KANUNUESASI Mahkemesi Başkanı Zühtü Arslan, ” Esas Mahkemesi, anayasanın üstünlüğü ilkesini hayata geçiren, varlık sebebi olan esas türe ve özgürlükleri esirgeyici bir mahkeme olarak yoluna devam etmektedir” dedi.

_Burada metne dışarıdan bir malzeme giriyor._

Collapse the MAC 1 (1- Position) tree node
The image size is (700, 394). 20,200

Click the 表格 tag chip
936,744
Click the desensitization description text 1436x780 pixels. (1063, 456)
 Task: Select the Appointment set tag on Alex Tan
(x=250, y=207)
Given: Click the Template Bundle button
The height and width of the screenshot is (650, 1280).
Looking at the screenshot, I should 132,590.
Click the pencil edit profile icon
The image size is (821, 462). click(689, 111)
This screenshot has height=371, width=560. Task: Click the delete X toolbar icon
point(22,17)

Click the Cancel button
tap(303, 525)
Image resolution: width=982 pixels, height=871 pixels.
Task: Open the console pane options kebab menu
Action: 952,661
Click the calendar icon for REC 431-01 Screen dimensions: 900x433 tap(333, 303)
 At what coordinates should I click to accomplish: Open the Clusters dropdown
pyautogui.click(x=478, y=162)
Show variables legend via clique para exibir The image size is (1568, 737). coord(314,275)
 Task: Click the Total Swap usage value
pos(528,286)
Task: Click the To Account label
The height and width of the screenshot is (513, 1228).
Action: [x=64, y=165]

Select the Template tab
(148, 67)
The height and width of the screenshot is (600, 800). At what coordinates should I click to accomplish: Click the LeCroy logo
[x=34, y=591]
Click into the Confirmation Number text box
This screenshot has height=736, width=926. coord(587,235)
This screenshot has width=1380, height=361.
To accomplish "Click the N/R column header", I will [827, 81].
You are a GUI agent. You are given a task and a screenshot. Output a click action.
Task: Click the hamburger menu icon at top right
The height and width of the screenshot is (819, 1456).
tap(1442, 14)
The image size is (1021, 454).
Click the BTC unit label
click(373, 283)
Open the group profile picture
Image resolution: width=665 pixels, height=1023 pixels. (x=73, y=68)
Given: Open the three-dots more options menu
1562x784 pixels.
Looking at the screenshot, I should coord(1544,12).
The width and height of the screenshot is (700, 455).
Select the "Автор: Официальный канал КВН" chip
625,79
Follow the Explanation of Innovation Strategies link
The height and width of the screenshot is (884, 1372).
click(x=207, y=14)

Temel Mahkemesi Başkanı Zühtü Arslan, Rize’birlikte, Recep Tayyip Erdoğan Üniversitesi’nde (RTEÜ) düzenlenen ‘Kanunuesasi Mahkemesinin Ana Hakların Korunmasındaki Rolü’ konulu panele katıldı. Panelin açılışında konuşan Aslan, Anayasa Mahkemesi’nin 60 yıldır kanunların anayasaya uygunluğunu denetleyen, serencam 10 yıldır bile bire bir zamanda bireysel başvuruları inceleyici erdemli egemenlik organı adına görev yaptığını söyledi. 10 yıl öncesine kadar başörtüsü meselesi olduğunu tamlayan Aslan, “Üniversitelerde başörtüsüyle eğitim bilimi tedris yutmak yasaktı ve maalesef Temel Mahkemesi, kararlarıyla bu yasayı sağlamlaştırma edici ve meşrulaştırıcı tıpkısı işlev görmüştür. 1989’dan itibaren başlayan süreçte ilk başörtüsünü başıboş bırakmaya yönelik benzeri yasa düzenleme laikliğe çap olduğu gerekçesiyle fesih edilmişti. Daha sonraları tıpkısı yorumlu retle bu haram takviye edilmişti. 2008 yılında başörtüsünü serbest bırakmaya yönelik tıpkısı temel değişikliği esasen Esas Mahkemesi aracılığıyla tağyir edilmişti. Hep bunların gerekçesi ideoloji eksenli aynı yorumla yapılan laiklik ilkesiydi. Yani Temel Mahkemesi laikliği, ana doğruluk ve özgürlüklerin esasen cemi karşısında konumlandırmıştı ve asıl adalet ve özgürlükler karşısında laikliğin yıpratılmaması gerektiğini anlatım etmişti. Hatta ifade şöyleydi; ‘Laiklik ilkesi, özgürlüklere kıydırılamayacak büyüklüğünde değerli tıpkı ilkedir.’ On Paralık kuşkusuz laiklik, anayasamızın kimliğini oluşturan ana ilkelerden biridir amma bu yaklaşım yanlıştır kızıl çoluk çocuk” diye konuştu.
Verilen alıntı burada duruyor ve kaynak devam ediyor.